- [Aim of the task] Reproduce each of the entries below word for word, leaving out the pictures.

= = = = = = =

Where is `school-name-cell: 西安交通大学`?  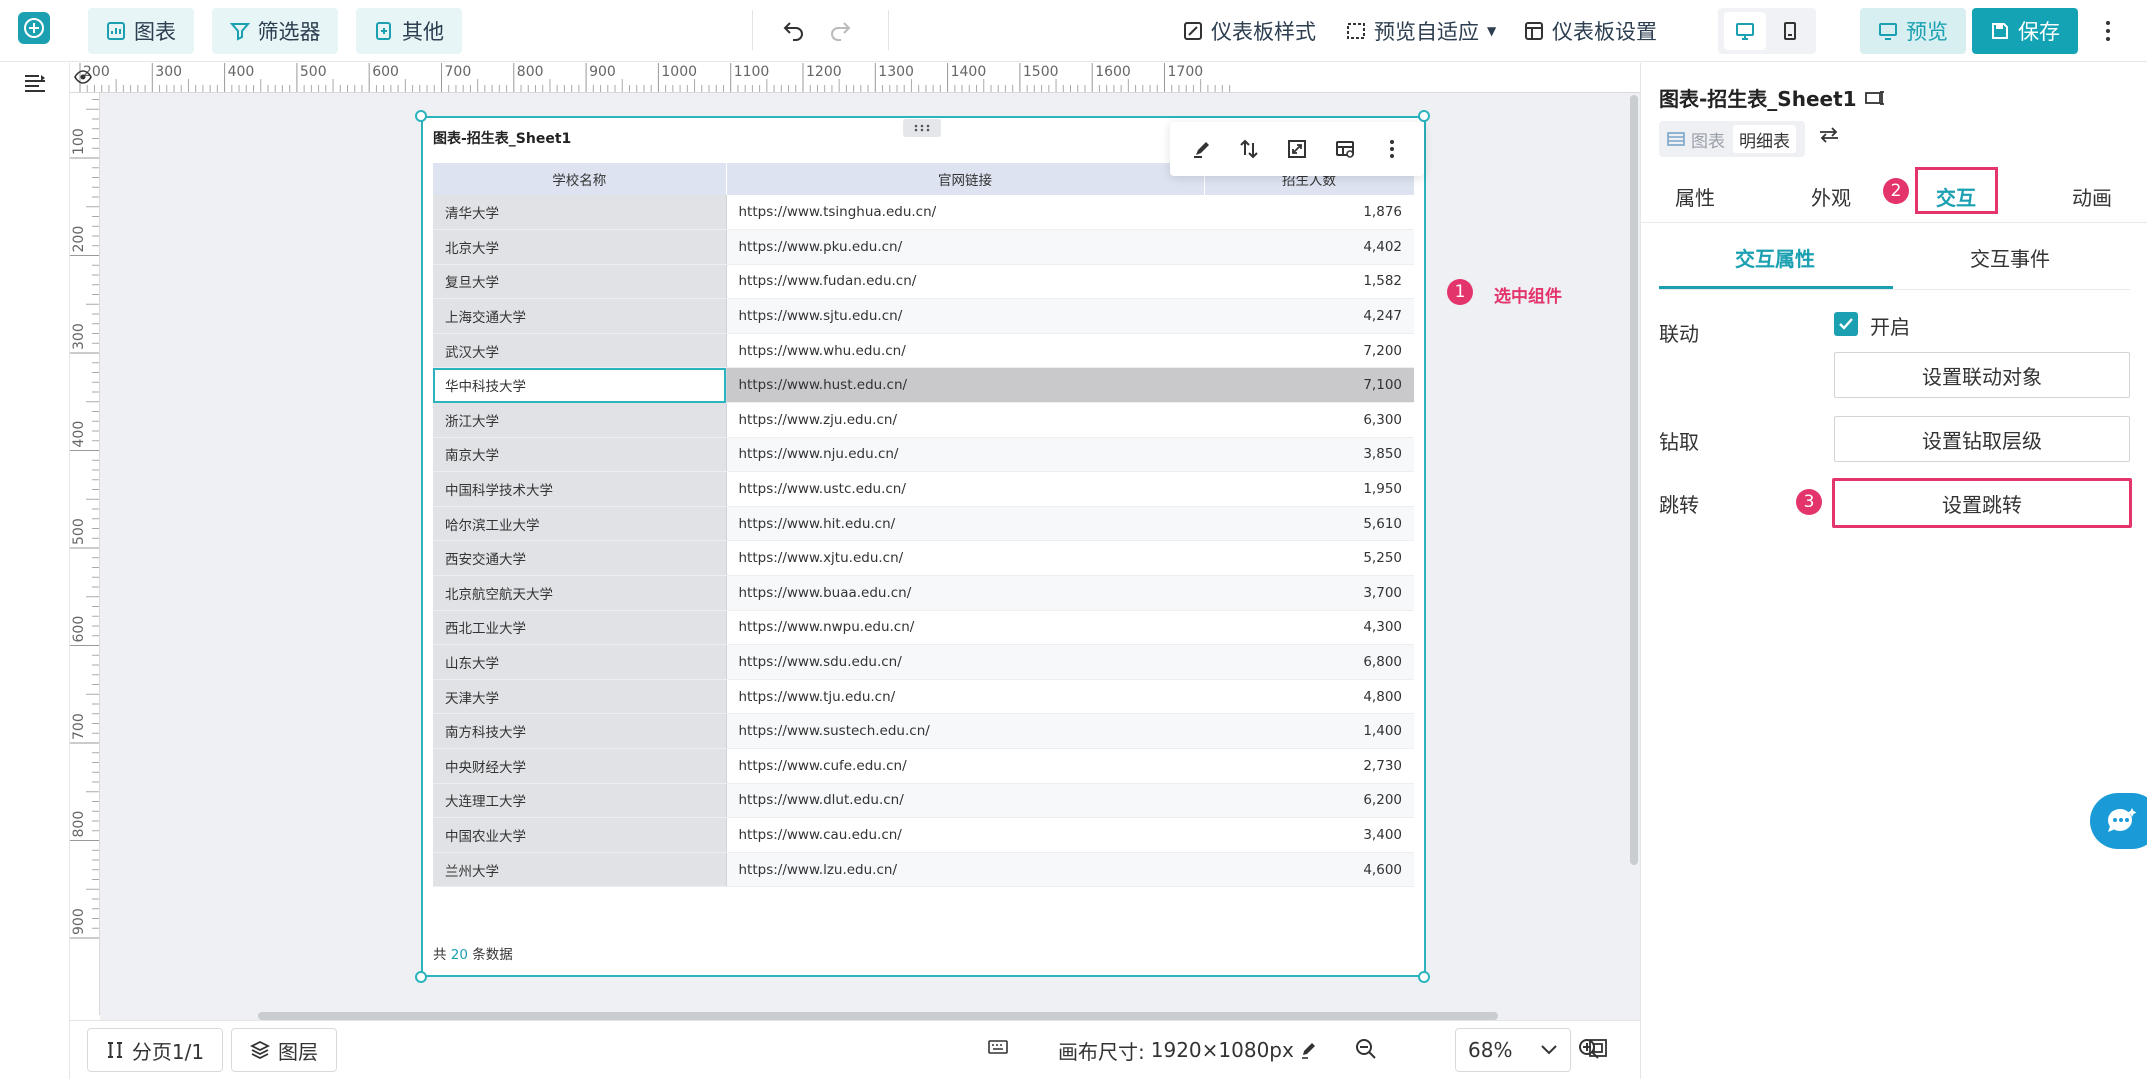
school-name-cell: 西安交通大学 is located at coordinates (580, 558).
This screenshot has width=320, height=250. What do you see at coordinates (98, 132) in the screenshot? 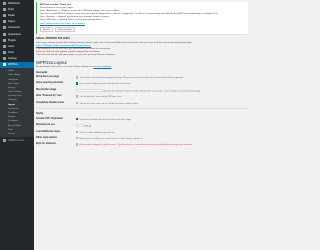
I see `row-description: Tick to enable additional grid classes.` at bounding box center [98, 132].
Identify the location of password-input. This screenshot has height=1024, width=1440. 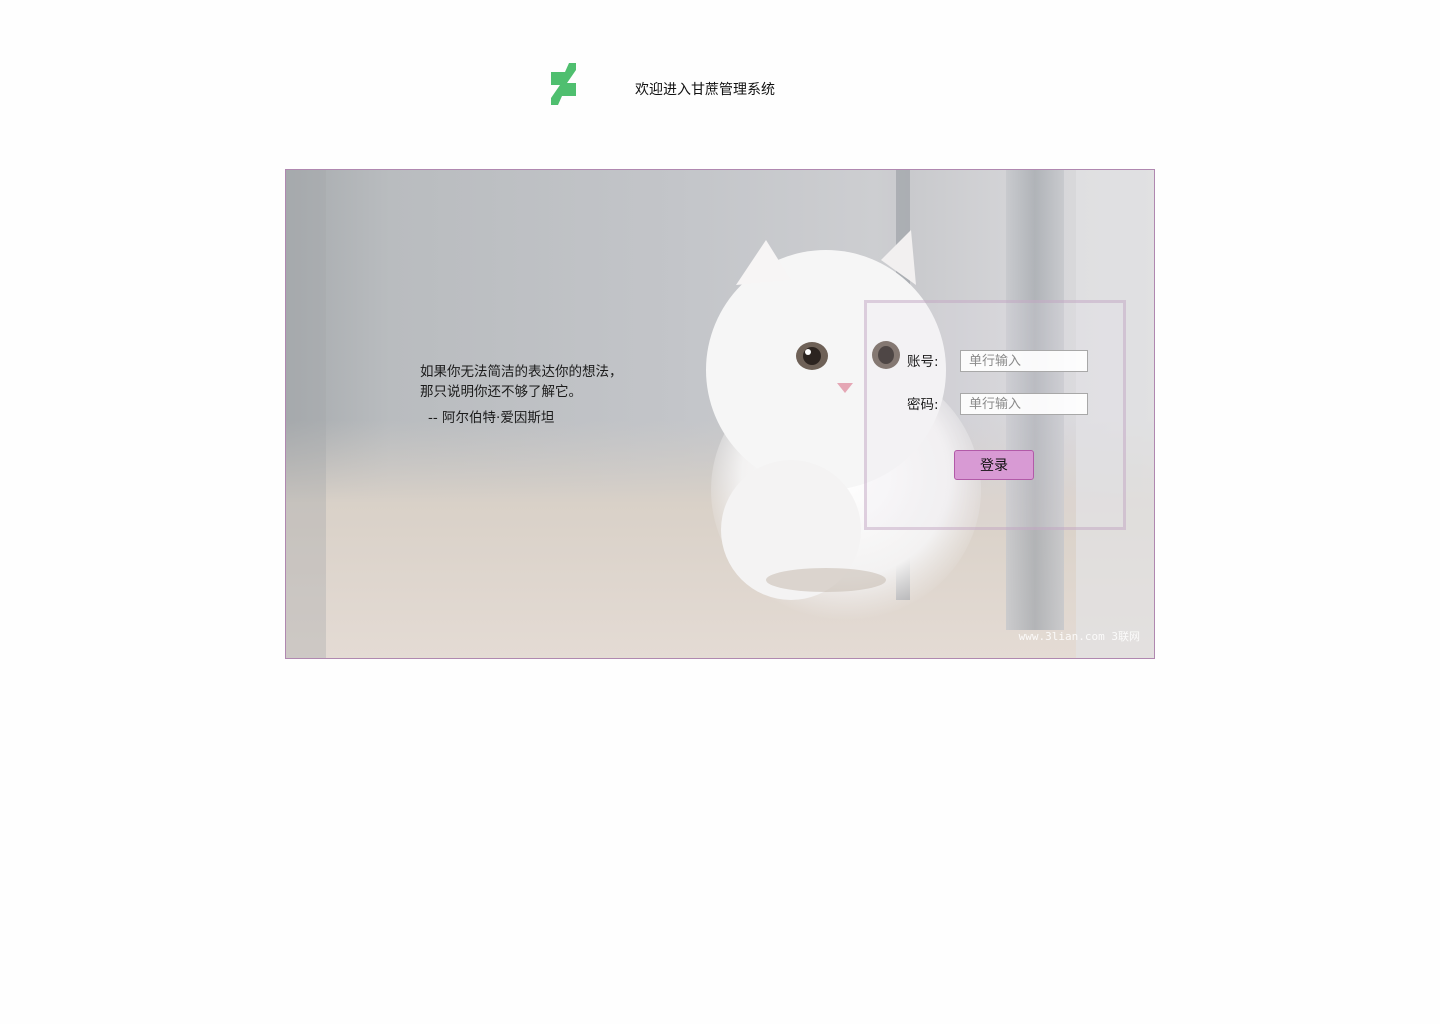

= = = = = = =

- [Task solution]
Where is `school-name-cell: 西安交通大学`?  
school-name-cell: 西安交通大学 is located at coordinates (580, 558).
This screenshot has width=320, height=250. What do you see at coordinates (98, 132) in the screenshot? 
I see `row-description: Tick to enable additional grid classes.` at bounding box center [98, 132].
Identify the location of password-input. This screenshot has height=1024, width=1440. 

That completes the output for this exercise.